What this means is that the women who participate in The Journey Home will not have:
- 8 hours per week of trauma-informed programming
- connections with a dozen caring students
- opportunity to participate in mindfulness training
- a few hours four times a week of a stress free group
- a few hours four times a week where they are seen as women who have made a mistake, not a number, not an inmate, not a bad mother, etc. etc. etc.
In addition it means that the students will not have the opportunity to meet and connect with the women. They will not have the opportunity to see first hand our department of corrections. Most of all the opportunity to see the women as women not criminals. And of course all of the items listed above that the women will not have.
And for me?
Well that is my present struggle. the vibrations of that big door closing has rattled my entire being.

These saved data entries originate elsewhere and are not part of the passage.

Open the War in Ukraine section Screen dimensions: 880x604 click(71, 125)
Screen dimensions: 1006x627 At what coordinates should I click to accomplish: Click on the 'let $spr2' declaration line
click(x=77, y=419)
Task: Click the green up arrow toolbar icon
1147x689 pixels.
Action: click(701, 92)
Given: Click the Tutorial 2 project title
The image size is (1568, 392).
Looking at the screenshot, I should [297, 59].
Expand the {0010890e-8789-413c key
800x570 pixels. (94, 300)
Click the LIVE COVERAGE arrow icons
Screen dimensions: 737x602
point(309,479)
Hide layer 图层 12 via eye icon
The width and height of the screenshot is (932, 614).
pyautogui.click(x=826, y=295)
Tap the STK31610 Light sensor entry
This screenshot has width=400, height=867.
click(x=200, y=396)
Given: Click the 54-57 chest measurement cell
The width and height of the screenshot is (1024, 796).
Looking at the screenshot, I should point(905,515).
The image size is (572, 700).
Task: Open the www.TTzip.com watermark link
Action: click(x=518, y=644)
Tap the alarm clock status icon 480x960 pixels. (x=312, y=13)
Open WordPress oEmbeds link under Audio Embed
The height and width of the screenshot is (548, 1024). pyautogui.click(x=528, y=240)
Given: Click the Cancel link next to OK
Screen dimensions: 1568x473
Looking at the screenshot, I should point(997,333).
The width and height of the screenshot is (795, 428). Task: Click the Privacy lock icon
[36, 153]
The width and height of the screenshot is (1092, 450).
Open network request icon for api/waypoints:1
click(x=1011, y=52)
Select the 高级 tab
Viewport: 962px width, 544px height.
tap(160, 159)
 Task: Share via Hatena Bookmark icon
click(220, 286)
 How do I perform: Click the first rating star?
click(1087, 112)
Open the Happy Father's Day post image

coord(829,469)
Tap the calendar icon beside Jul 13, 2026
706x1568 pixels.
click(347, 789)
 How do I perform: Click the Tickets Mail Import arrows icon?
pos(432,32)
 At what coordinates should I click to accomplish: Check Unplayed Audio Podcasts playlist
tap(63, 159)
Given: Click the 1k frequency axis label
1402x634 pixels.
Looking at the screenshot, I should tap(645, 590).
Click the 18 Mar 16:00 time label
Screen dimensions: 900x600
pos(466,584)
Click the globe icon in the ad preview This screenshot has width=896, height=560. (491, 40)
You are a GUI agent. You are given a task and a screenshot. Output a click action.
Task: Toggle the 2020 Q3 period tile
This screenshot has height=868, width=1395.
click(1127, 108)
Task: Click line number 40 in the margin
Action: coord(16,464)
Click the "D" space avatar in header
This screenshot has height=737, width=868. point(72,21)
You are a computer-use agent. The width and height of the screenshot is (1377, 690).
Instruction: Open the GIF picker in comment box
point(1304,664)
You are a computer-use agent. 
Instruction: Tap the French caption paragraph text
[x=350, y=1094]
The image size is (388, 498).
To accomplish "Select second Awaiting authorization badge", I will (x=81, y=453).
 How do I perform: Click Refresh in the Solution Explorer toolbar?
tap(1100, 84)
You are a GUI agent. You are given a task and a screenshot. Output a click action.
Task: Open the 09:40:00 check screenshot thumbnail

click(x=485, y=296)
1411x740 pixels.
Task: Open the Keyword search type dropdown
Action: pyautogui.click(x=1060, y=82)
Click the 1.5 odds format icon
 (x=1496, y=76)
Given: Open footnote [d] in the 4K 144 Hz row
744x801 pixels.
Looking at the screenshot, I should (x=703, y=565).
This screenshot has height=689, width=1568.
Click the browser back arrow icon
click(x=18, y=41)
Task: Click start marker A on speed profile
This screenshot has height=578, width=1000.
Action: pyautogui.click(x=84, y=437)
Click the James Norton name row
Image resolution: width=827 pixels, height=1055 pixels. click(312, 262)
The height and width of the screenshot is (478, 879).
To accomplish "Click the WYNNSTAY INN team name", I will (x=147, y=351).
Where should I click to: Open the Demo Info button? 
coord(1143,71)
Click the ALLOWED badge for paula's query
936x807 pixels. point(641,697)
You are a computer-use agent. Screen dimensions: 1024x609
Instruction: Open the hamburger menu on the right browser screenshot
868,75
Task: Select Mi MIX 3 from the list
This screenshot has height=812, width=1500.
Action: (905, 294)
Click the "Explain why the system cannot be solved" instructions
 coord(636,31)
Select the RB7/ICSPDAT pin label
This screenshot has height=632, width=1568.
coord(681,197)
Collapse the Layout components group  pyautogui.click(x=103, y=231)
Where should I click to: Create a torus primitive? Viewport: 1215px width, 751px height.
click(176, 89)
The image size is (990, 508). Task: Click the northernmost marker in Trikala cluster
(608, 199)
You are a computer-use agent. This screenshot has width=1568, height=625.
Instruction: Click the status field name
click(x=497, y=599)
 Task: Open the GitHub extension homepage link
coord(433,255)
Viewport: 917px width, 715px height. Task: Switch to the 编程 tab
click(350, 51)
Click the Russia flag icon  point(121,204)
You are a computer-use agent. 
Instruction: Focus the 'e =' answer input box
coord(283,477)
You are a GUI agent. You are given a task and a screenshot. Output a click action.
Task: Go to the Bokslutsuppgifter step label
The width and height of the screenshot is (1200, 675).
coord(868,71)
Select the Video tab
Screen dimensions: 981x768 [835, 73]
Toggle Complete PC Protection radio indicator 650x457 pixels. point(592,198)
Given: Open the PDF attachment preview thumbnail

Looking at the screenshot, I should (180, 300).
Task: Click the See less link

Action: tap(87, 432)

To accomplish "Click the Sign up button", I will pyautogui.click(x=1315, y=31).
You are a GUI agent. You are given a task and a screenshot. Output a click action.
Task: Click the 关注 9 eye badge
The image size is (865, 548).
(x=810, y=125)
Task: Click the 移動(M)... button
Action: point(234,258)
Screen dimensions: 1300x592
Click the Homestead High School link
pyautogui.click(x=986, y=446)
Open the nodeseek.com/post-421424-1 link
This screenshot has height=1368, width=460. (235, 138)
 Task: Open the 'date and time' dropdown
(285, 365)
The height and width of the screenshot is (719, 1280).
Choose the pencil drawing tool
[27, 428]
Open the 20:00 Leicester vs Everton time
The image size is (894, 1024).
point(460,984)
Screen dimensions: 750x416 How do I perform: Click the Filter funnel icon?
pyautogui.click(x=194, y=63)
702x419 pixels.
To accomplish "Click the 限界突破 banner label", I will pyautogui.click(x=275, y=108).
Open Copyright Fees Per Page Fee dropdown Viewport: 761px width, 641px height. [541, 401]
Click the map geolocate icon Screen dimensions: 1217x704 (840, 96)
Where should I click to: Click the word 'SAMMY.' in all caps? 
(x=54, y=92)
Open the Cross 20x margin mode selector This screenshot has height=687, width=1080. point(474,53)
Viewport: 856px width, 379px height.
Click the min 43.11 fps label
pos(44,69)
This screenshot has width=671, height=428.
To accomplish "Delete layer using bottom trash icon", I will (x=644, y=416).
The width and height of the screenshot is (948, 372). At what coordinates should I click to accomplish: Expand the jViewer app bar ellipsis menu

I have worked with women inside the Northampton County Corrections for ten years. I know from their testimonies, from the words of their other workers, from their families, that I have made a big difference in their lives. Those connections nurture my soul too.
The Journey Home has become my story. Now it seems to be in ashes, I wonder how the Phoenix will rise. The Phoenix being The Journey Home and the Phoenix being me.
* The above image was sketched by a Lafayette student who was part of a course I taught at the college. It represents a 16 year old looking through the slot of her cell door. One of the first and most powerful images etched in my mind and soul from when I started going inside ten years ago.